Cuento #37: El pasatiempo de la vidente



Maldiciendo su despertador por ser un objeto estúpido, inútil y defectuoso, Felipe tomó una ducha rapidísima, se afeitó rebanándose unos cuantos trozos de barbilla y se secó la cara con la misma toalla que usó para el pelo y sus genitales. Pensó en que con toda seguridad no alcanzaría a desayunar una mierda, que daría la famosa prueba oral todo muerto de hambre y que, después de todo el esfuerzo realizado durante el semestre, terminaría por reprobar definitivamente el puto curso de Inglés por segunda vez en el año.
             Sin saber muy bien qué estaba haciendo, el chico tomó el primer cepillo de dientes que tenía a mano (el rosado de su hermana), se lavó rápidamente la lengua para quitarse el mal aliento de la mañana y bebió un montón de agua para llenar su estómago vacío. Luego, tratando de recordar la lista de frases adverbiales que estudió con urgencia en la madrugada, abrió la puerta de un tirón y se llevó un susto de muerte al encontrarse del otro lado con la figura de una mujer de entrada edad, regordeta y de pelo claro y corto, cubierta con un vestido como el que usaba su abuela casi a diario.
            Felipe no consiguió entenderlo muy bien en un principio; asustado, consciente de que a esa hora de la mañana era imposible que hubiera alguien más en casa, no dudó en mantenerse agazapado bajo el marco de la puerta hasta que sus ojos se acostumbraron a la penumbra mañanera y pudieron comprobar que la figura, además de parecerle demasiado familiar, estaba extrañamente estática ahí parada frente a él.
            El chico tragó saliva, y armándose de valor, comenzó a caminar lentamente hacia la figura femenina; sin embargo, luego de haber avanzado unos cuantos metros hacia ella, se percató que ésta no podía ser en absoluto real: carecía de una sombra clara, no parecía ser verdaderamente tangible y a ratos perdía las tonalidades fuertes de los colores de su vestido y piel, como un televisor que pierde su señal cada cierto tiempo.

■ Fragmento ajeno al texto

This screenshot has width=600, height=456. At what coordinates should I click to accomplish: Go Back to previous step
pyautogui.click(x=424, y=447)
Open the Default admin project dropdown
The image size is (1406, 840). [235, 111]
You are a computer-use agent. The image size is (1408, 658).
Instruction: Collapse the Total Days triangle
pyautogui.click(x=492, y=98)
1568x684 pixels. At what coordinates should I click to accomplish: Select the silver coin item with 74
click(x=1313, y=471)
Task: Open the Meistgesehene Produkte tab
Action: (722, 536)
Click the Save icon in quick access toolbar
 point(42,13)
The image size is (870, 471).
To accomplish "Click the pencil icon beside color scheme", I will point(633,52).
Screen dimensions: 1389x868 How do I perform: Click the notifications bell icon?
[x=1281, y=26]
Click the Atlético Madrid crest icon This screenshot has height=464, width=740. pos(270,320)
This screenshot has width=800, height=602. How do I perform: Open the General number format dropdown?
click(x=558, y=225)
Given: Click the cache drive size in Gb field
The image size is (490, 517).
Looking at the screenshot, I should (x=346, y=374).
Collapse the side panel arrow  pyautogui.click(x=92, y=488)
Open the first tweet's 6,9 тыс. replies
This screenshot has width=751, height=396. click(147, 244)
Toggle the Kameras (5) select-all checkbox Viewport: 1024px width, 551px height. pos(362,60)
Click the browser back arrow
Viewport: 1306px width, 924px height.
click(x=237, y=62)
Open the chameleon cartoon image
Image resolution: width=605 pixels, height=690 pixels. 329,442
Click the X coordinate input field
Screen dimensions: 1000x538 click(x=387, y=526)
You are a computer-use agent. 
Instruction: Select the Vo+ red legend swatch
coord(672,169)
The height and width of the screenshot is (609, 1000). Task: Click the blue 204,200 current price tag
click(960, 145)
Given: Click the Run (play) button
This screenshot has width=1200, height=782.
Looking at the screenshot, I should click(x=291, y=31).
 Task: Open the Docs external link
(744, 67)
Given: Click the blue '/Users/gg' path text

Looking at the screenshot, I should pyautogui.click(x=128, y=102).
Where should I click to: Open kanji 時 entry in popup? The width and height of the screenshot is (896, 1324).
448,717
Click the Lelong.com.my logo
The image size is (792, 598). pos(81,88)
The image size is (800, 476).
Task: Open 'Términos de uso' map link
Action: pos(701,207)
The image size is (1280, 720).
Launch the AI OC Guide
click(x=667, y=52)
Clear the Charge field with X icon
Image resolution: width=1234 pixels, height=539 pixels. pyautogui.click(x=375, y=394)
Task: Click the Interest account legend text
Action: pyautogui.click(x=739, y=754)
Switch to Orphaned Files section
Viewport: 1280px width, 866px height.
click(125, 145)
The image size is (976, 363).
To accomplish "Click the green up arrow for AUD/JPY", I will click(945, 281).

            Felipe escudriñó a la mujer, extrañado, sin detenerse; para cuando la tuvo a menos de cuatro metros, no pudo creer quién era realmente. De seguro estaba soñando, sufriendo uno de los tantos efectos colaterales de fumar tanta marihuana o beber siempre whiskey marca Whiskey.
            −¿Tía Yoli? −Su voz salió entrecortada por culpa de los nervios−. ¿Yolanda Sultana? ¿Es usted Tía Yoli? ¿Tía…?


−¿… Yoli? ¡¿Tía Yoli?!
            Un joven muchacho remecía violentamente el cuerpo inerte de Yolanda Sultana sin dejar de llamarla por su apodo, tratando de despertarla con un miedo creciente y horrible. Le dio vuelta la cabeza buscando alguna señal de vida, encontrando su cara llena de saliva y otros fluidos secos rodeando su boca. El chico comenzó a golpearle la cara repetidas veces.
            “¡Vieja de mierda −pensó el muchacho, sin dejar de zarandearla−, cuándo aprenderá a dejar de molestar a la gente con sus desdoblamientos culiaos!”.